Provided records
**********
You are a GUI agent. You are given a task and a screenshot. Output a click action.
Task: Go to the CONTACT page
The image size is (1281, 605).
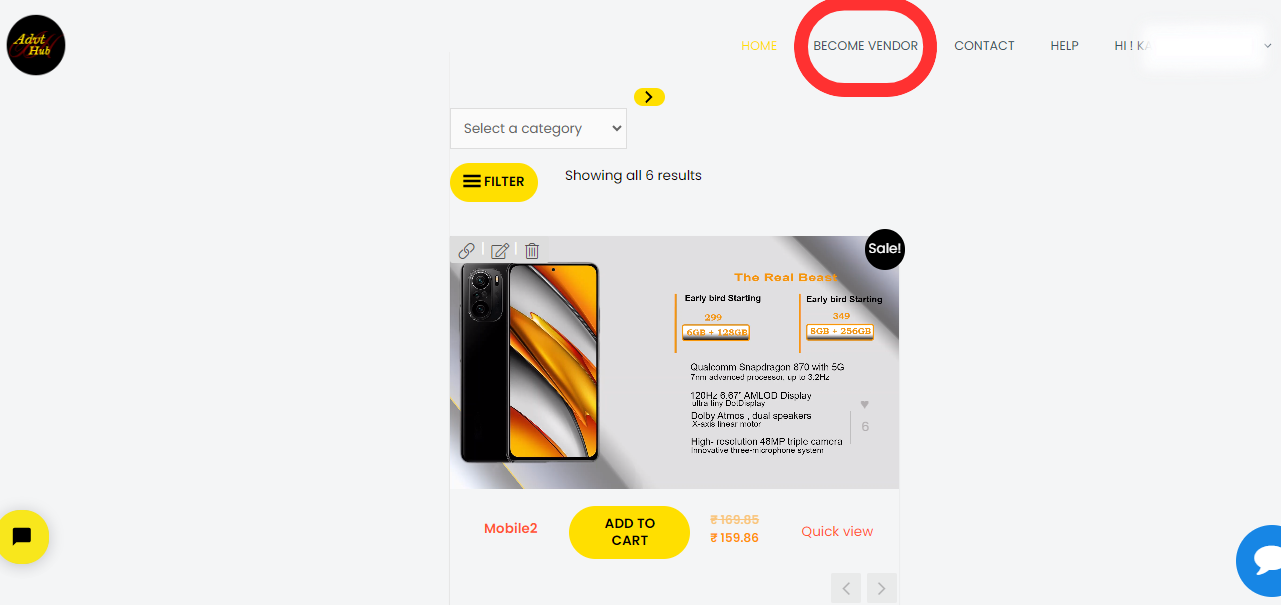[x=984, y=46]
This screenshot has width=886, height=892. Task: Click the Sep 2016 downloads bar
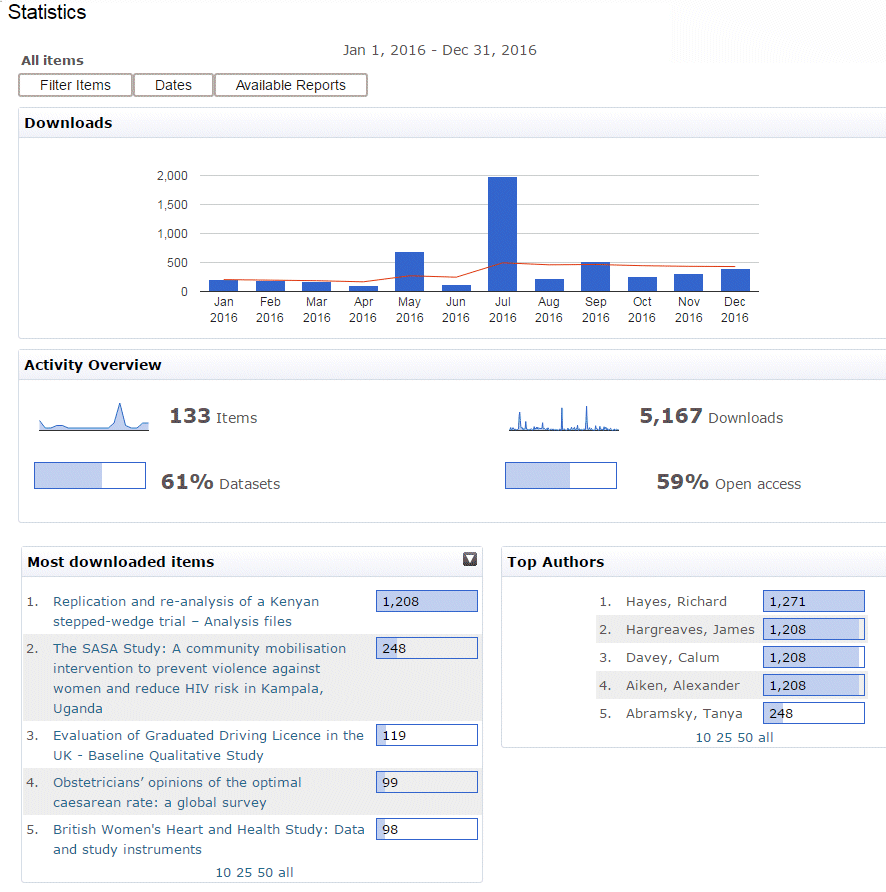pyautogui.click(x=595, y=277)
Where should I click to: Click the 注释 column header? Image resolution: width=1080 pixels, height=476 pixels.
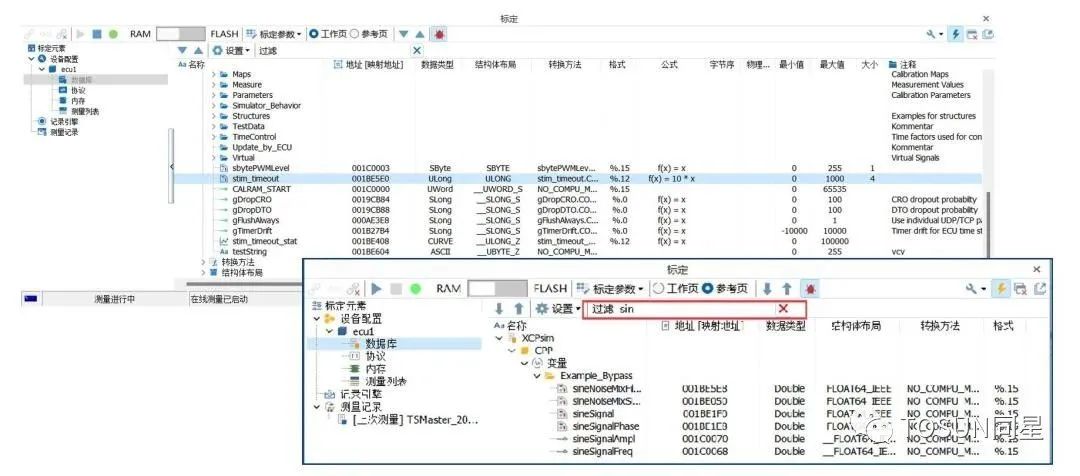point(907,65)
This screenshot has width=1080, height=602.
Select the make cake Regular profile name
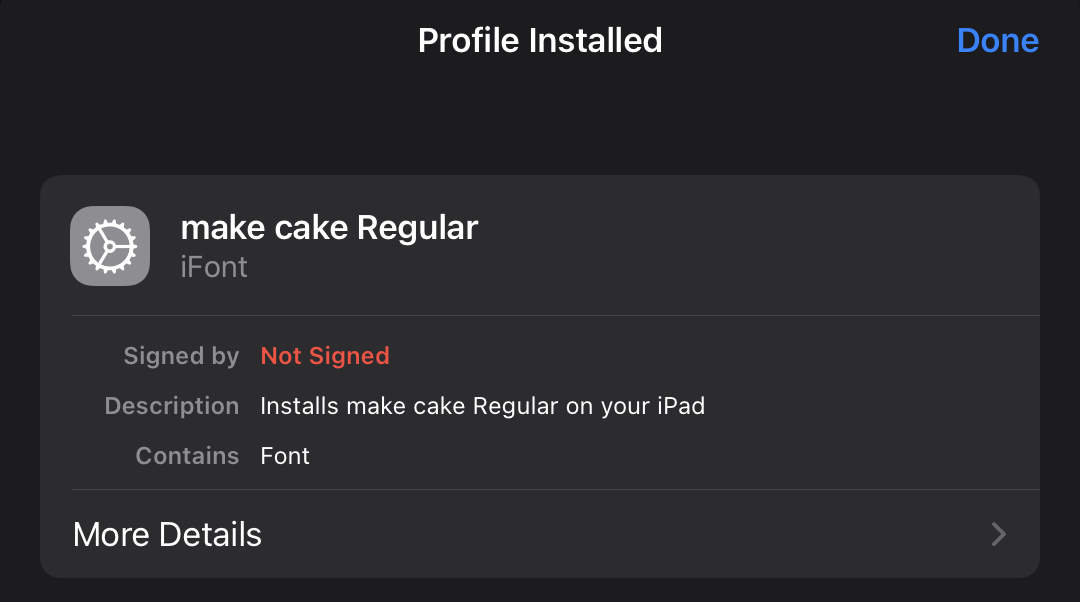click(329, 228)
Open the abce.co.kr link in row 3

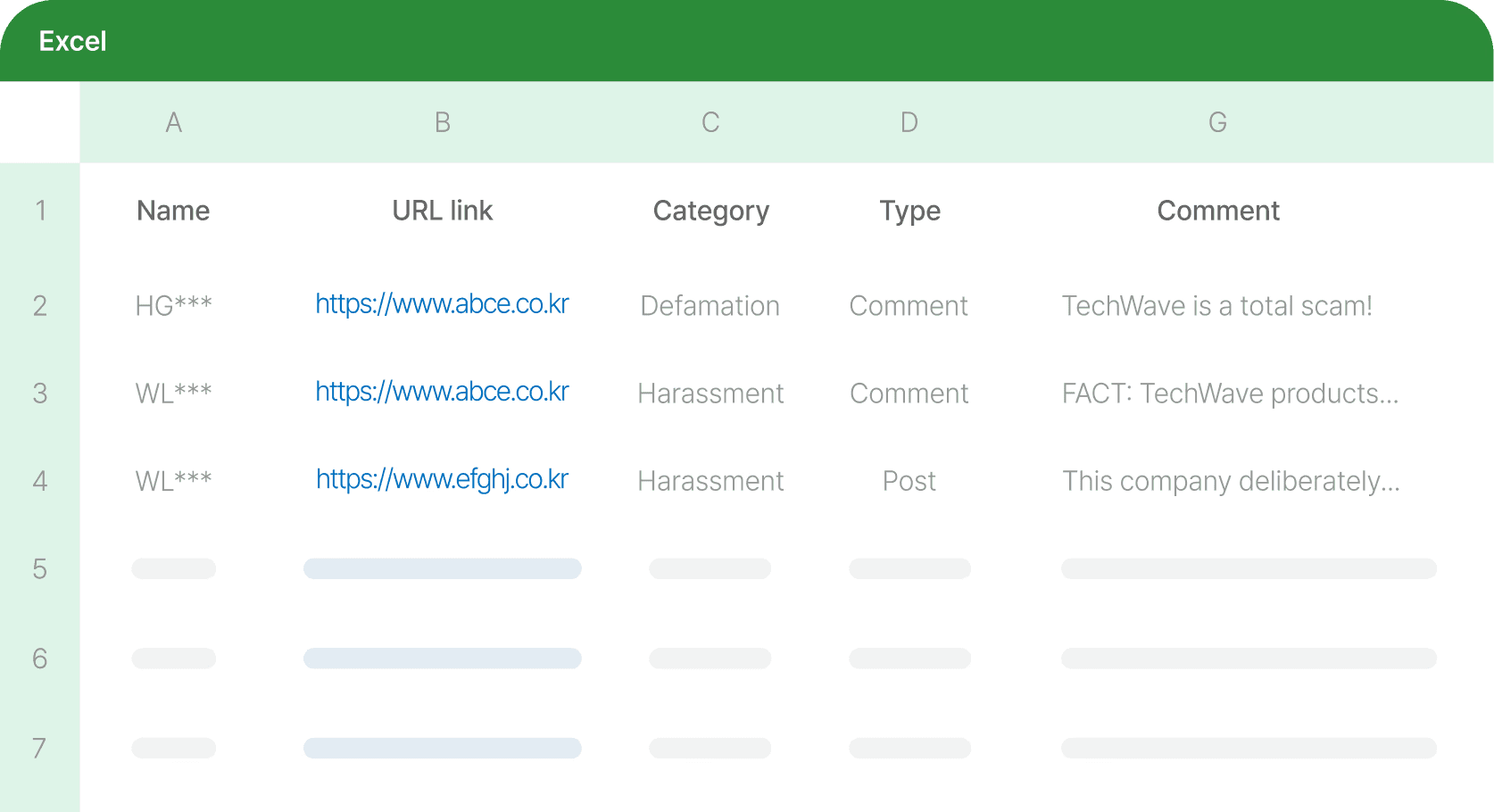tap(442, 392)
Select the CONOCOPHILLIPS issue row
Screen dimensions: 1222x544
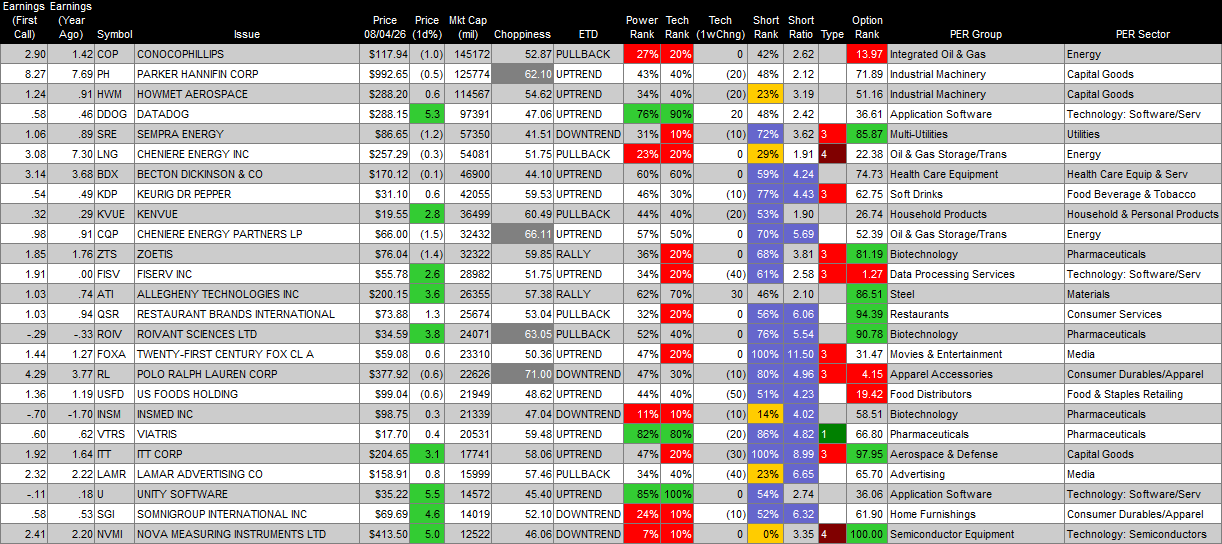point(610,54)
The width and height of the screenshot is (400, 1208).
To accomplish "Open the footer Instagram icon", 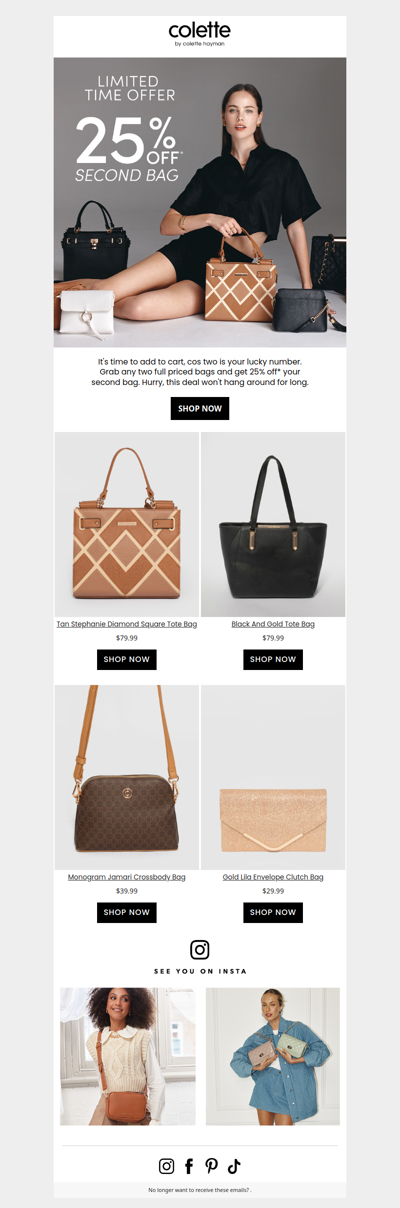I will click(x=167, y=1166).
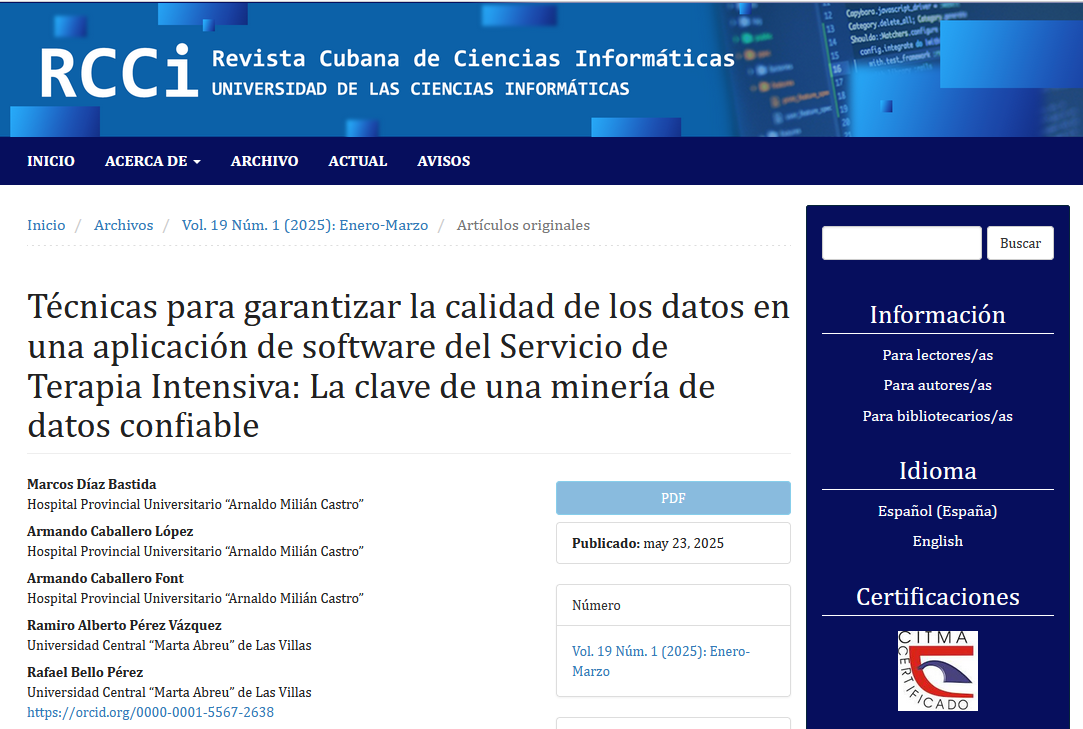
**********
Required action
Print an exact copy of the lines above, from the one containing "Select the make cake Regular profile name" through the one containing "The width and", and leave out the pictures.

Output for this exercise
Select the make cake Regular profile name
click(329, 228)
Open the abce.co.kr link in row 3

tap(442, 392)
Select the CONOCOPHILLIPS issue row
Screen dimensions: 1222x544
point(610,54)
The width and height of the screenshot is (400, 1208).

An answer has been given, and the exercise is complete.